Data Pipeline¶
Current Implementation¶
The data pipeline consists of data loading and preprocessing stages.
V1.0 Data Pipeline Scope
The dataset is already pre-cleaned and contains no missing values, so no additional cleaning or imputation is required. At this stage, the only preprocessing step is applying label encoding to categorical features to make them compatible with the models.
Data Loading¶
Implementation¶
File: src/load_data.py
Functions Available¶
load_train_data()
- Loads training data from raw CSVload_test_data()
- Loads test data from raw CSVload_data()
- Loads both training and test dataload_processed_data()
- Loads already processed dataload_label_encoders()
- Loads saved label encoder objects
Data Loading Process¶
# Load raw data
train_df, test_df = load_data()
print(f"Training data shape: {train_df.shape}")
print(f"Test data shape: {test_df.shape}")
The function prints data shapes and returns both datasets as pandas DataFrames.
Data Preprocessing¶
Implementation¶
File: src/preprocess.py
The preprocessing performs label encoding on categorical features:
def preprocess_data() -> Tuple[pd.DataFrame, pd.DataFrame]:
"""Apply label encoding to categorical features and save encoders.
Fits encoders on combined train+test data to ensure consistency.
Saves processed datasets and encoders to configured paths.
"""
config = load_config()
# Load raw data
train_df, test_df = load_data()
# Get categorical features from config
categorical_features = config["features"]["categorical_features"]

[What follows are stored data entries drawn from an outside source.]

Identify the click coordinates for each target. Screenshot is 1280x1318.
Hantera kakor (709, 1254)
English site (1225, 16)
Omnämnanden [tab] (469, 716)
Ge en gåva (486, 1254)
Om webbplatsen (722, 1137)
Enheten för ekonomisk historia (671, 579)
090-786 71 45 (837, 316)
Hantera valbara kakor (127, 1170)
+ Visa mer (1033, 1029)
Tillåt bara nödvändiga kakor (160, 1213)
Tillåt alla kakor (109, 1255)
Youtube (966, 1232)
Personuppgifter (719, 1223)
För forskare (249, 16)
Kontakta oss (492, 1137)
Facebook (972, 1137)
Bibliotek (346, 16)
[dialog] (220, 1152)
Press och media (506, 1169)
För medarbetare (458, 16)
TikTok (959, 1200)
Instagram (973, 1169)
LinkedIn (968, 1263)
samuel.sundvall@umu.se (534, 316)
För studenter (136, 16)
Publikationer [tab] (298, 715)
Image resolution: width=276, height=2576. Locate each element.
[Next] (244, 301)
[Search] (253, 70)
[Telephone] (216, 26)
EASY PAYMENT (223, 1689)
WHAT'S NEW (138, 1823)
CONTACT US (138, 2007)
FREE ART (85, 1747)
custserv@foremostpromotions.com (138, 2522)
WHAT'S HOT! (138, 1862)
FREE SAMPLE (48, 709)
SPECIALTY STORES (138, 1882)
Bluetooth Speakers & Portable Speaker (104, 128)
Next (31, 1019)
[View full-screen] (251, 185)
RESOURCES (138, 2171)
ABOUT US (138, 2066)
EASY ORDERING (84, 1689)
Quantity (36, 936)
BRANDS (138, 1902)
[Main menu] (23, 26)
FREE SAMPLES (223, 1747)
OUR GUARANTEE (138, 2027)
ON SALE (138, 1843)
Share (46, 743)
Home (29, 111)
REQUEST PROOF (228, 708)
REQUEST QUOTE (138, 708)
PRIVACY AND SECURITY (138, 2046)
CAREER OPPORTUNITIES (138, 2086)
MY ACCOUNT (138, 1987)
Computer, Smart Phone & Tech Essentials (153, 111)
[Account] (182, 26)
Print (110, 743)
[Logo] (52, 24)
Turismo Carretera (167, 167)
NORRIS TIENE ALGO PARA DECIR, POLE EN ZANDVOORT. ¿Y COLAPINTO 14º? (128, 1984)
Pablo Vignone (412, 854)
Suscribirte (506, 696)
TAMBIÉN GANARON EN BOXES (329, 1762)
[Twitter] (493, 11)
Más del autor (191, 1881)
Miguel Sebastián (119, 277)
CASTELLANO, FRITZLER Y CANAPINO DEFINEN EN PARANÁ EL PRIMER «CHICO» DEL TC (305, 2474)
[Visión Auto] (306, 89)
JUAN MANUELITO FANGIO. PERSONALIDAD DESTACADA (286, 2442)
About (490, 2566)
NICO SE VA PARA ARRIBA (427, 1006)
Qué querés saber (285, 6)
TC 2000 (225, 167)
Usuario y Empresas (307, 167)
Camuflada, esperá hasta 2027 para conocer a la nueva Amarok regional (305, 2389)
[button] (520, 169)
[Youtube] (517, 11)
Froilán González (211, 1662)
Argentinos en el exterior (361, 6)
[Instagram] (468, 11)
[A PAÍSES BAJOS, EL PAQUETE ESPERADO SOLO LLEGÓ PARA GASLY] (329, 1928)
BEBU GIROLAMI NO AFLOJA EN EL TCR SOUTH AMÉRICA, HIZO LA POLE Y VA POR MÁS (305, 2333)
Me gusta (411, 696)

# Process each categorical feature
for feature in categorical_features:
# Create label encoder
le = LabelEncoder()
# Fit on combined data for consistent encoding
combined_values = pd.concat([
train_df[feature].astype(str),
test_df[feature].astype(str)
]).unique()
le.fit(combined_values)
# Transform both datasets
train_df[feature] = le.transform(train_df[feature].astype(str))
test_df[feature] = le.transform(test_df[feature].astype(str))
Output Files¶
data/processed/
├── train_processed.csv # Processed training data
├── test_processed.csv # Processed test data
└── label_encoders.pkl # Saved label encoder objects
Configuration¶
The data pipeline is controlled by settings in config/config.yaml
:
data:
raw_data_path: "data/raw/"
processed_data_path: "data/processed/"
train_file: "train.csv"
test_file: "test.csv"
target_column: "y"
id_column: "id"
features:
categorical_features: [job, marital, education, default, housing, loan, contact, month, poutcome]
numerical_features: [age, balance, day, duration, campaign, pdays, previous]
features_to_drop: [id]
unknown_values: ["unknown"]
Execution¶
Run Preprocessing¶
# Via MLFlow entry point
mlflow run . -e data_preprocessing
# Direct execution
python src/preprocess.py